(Material for this task Opens)
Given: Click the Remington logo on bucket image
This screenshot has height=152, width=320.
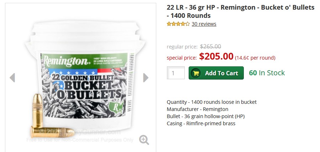Looking at the screenshot, I should [66, 61].
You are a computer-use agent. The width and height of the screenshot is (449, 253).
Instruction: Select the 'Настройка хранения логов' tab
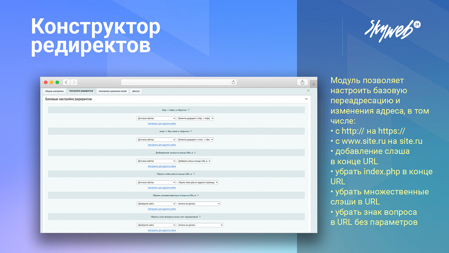coord(113,91)
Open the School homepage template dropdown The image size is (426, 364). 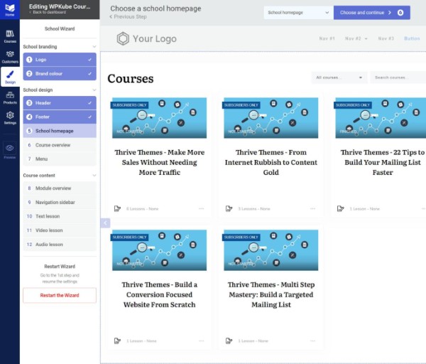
(Material for this task Closes)
» Your task
Without the pictures, write out every line above exactly as it appears.

» Exercise answer
Given: Click the Remington logo on bucket image
This screenshot has height=152, width=320.
Looking at the screenshot, I should [66, 61].
You are a computer-use agent. The width and height of the screenshot is (449, 253).
Instruction: Select the 'Настройка хранения логов' tab
coord(113,91)
Open the School homepage template dropdown The image size is (426, 364). 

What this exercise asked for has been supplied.